[Opening Passage to read section]

GDP Numbers Not Affected Much By Federal Aid, Shows More Is Needed

Aug 3, 2020

Indiana University economist Kyle Anderson says it will require more federal, state and local assistance to help the economy recover from the pandemic.
Credit Justin Hicks / IPB News

The most recent measure of the U.S. economy showed a historic drop due to the coronavirus. This comes even after the federal government gave aid to businesses and individuals.

The latest gross domestic product numbers, or GDP, recorded the greatest quarterly decline since it was first recorded more than 70 years ago.

Federal aid tried to boost the economy by giving $1,200 stimulus checks to individuals, forgivable loans to small businesses, and an extra $600 per week unemployment benefit.

Kyle Anderson is an economist at Indiana University Kelley School of Business. He said GDP shows how and where consumers are spending money, and while the aid did help, it wasn’t going to drastically change the GDP numbers.

“Even though there was a lot of government stimulus to help folks get by, really in the second quarter, a lot of us weren't able to get out very much and spend that money,” said Anderson.

Congress continues to debate a new federal aid package in response to the economic effects of the pandemic, while programs made to help individuals and businesses expire.

Join the conversation and sign up for the Indiana 2020 Two-Way. Text "elections" to 73224. Your comments and questions in response to our weekly text help us find the answers you need on COVID-19 and the 2020 election.

[Closing Passage to read section]

--- What is needed ---
Continue the article on GDP and federal pandemic aid, picking up after its final sentence. The records that come next are drawn from a separate source unrelated to the article.

[Opening Data extracts section]

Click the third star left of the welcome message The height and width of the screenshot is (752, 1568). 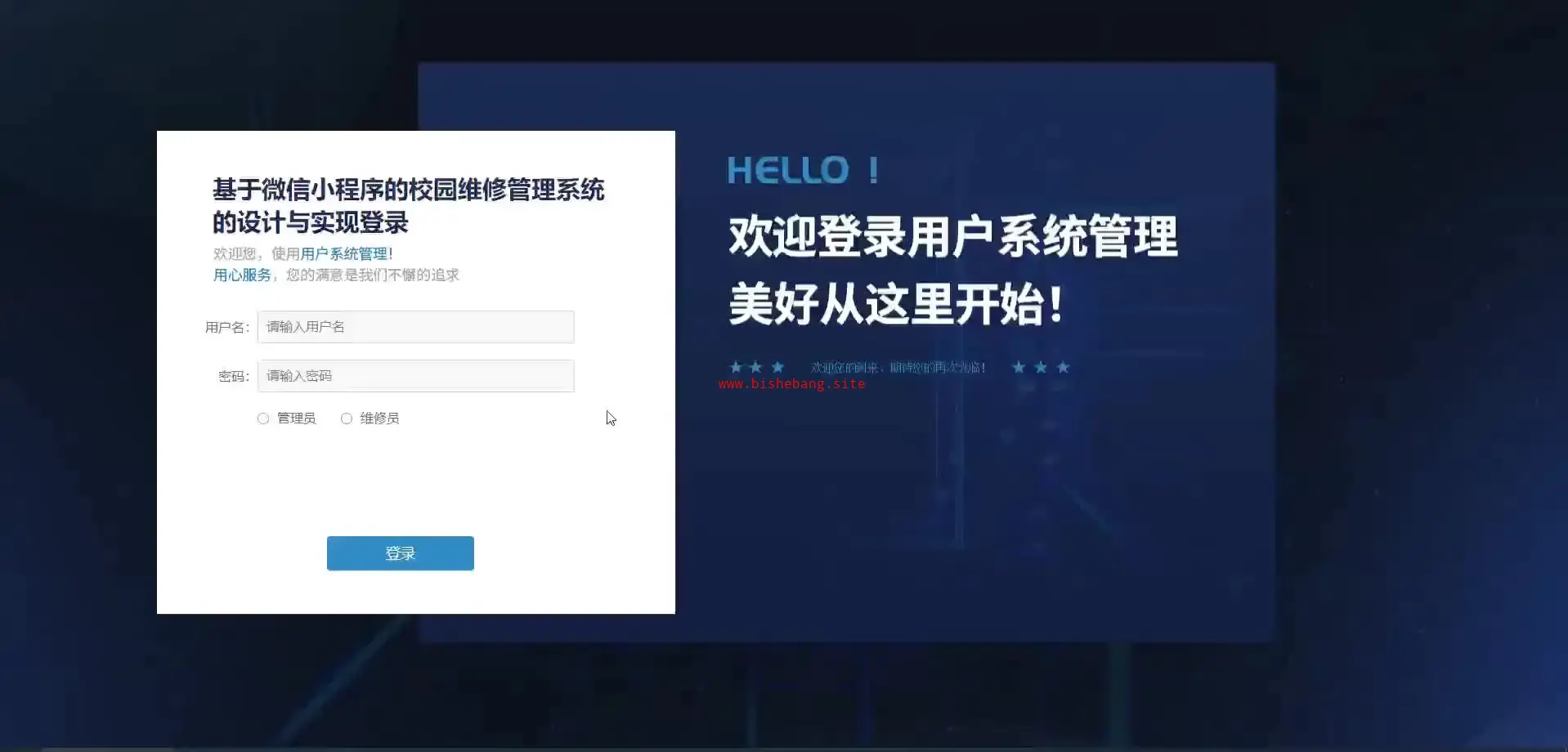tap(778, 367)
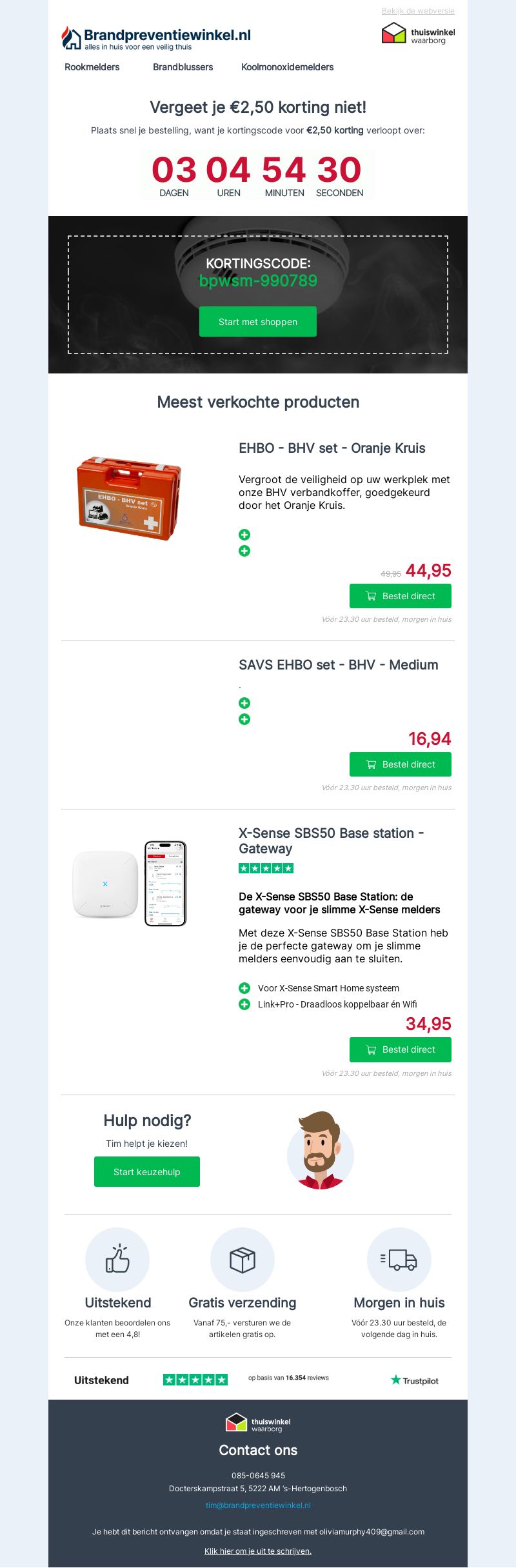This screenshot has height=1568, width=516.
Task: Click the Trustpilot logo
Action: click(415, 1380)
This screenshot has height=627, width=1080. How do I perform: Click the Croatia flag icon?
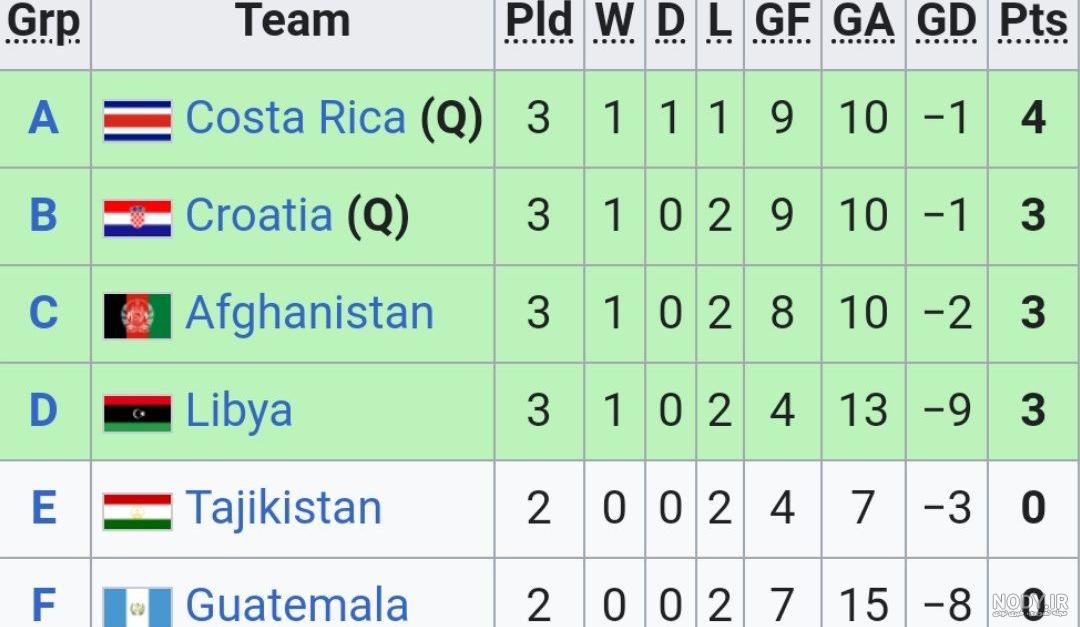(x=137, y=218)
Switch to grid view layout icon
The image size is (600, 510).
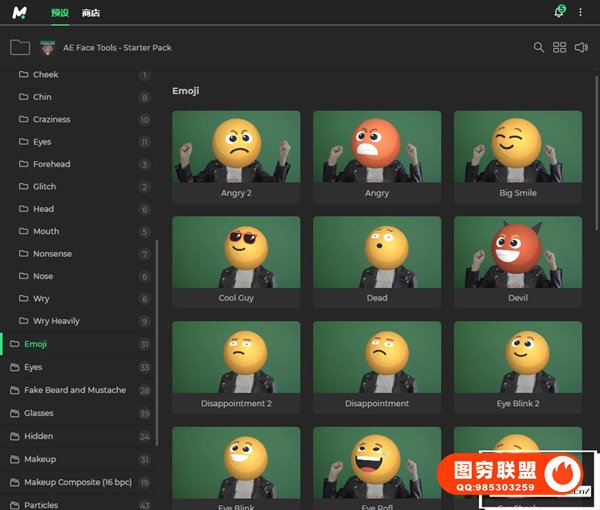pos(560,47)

[Closing Data extracts section]
[Opening Data extracts section]

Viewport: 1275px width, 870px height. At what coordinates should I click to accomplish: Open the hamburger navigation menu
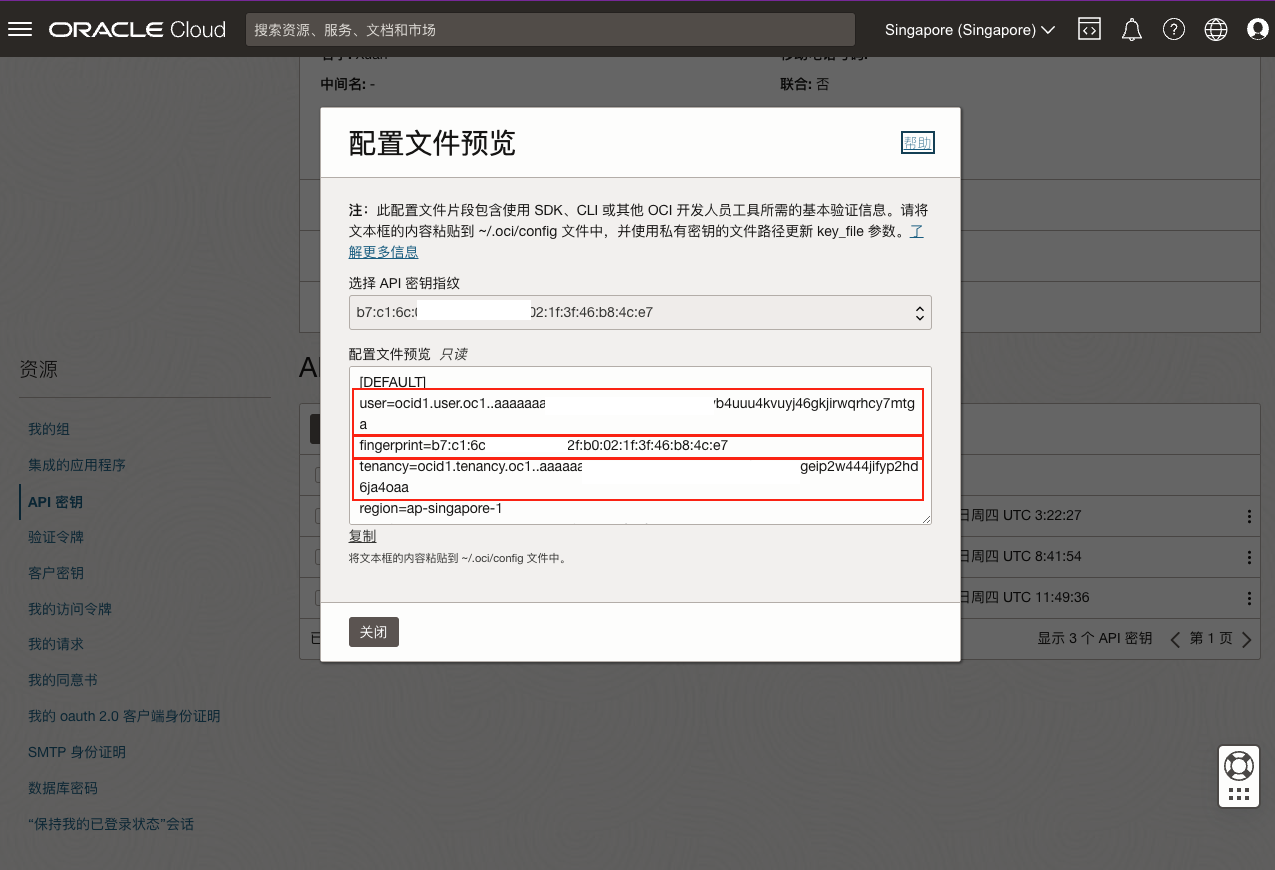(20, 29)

[Closing Data extracts section]

--- Reply ---
The extra $600 a week unemployment benefit stopped last week for Hoosiers. The application cut off for Paycheck Protection Program loans to small businesses ends this Saturday.

Anderson said more government assistance will be needed at the federal, state and local levels to help the economy recover.

“I think it’s a matter of where it’s targeted,” he said. “It's not necessarily the case that consumers or households need more direct payments. I think that things like local governments and schools and other entities might do better with the targeted funds and helping them to reopen. You know reopening schools in the fall is going to be a big issue. And the schools that reopen, it's gonna be expensive for them.”

Indiana officials are looking at ways to trim the state budget in response to revenue shortfalls due to the pandemic. Anderson said the state was wise to have a rainy day fund that will be needed to help it out of this recession.